News24

CAR opposition backs poll date

2010-08-02 18:07

Bangui - The leaders of two opposition parties in the Central African Republic (CAR) on Monday expressed support for President Francois Bozize's decision to hold general elections on January 23.

The Centrafrican Democratic Rally (RDC) founded by the late president Andre Kolingba "judges that the new date for elections set by presidential decree is reasonable," its deputy secretary-general Honore Nzessiwe told AFP.

"It (the RDC) believes that this delay will suffice for our country to organise elections and turn the page on transitory republican institutions," he added.

The RDC early this year pulled out of an opposition coalition, the Union of Active Forces of the Nation (UFVN), arguing that the movement was adopting a joint strategy to back former prime minister Martin Ziguele.

Former defence minister-turned-rebel Jean-Jacques Demafouth, who is now the deputy head of a national disarmament programme in the unstable country, told AFP that "the new date of the elections suits us."

"In five months, we can make progress in the disarmament, demobilisation and reinsertion (DDR) programme for ex-combatants," he added, stating that in the west of the country, people now travel freely in the Ouham and Ouham Pende districts, and "we are convinced that this programme will be carried out without difficulties in other zones (...), notably the northeast."

Demafouth is one of the candidates who will be challenging Bozize at the polls.
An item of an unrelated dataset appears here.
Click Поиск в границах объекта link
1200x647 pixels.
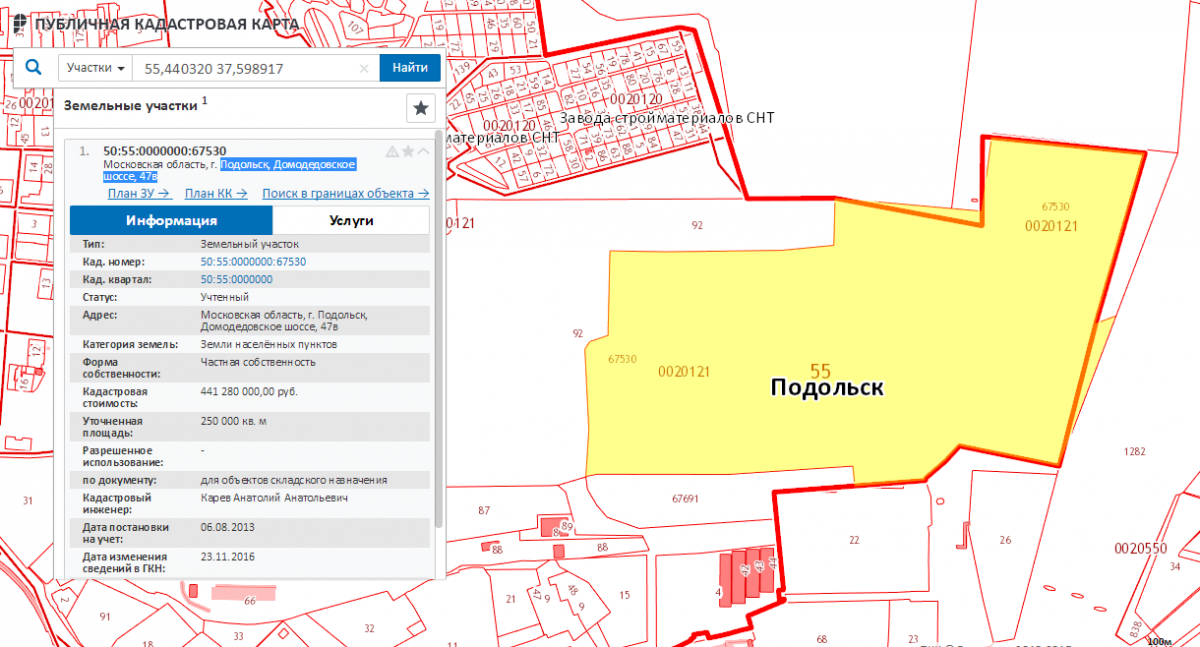[x=345, y=194]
The head of state took power in a 2003 coup when he ousted Ange-Felix Patasse. Bozize was then elected for a five-year term in 2005.

When the Independent Electoral Commission (CEI) postponed planned elections this year for a second time, the presidential and parliamentary mandates were extended by a constitutional law.

The CEI cited instability and insecurity as reasons for postponing the polls, but eventually came up with the date of October 24, which was rejected by Bozize.

Demafouth on Monday urged the CEI to ensure that all candidates went into the election "on an equal footing" and that none were "blocked" or "banned from holding a rally where they want".

The postponement of the election had been recommended by the committee of financial sponsors of the poll, consisting of the UN, the EU, France and the US.

These powers have since 2008 lent their support to politicians and former rebels in the CAR who have been engaged in a process of peace-making and reconciliation.

The main rebel groups have signed up to the disarmament process, but unrest periodically erupts in the volatile north of the country.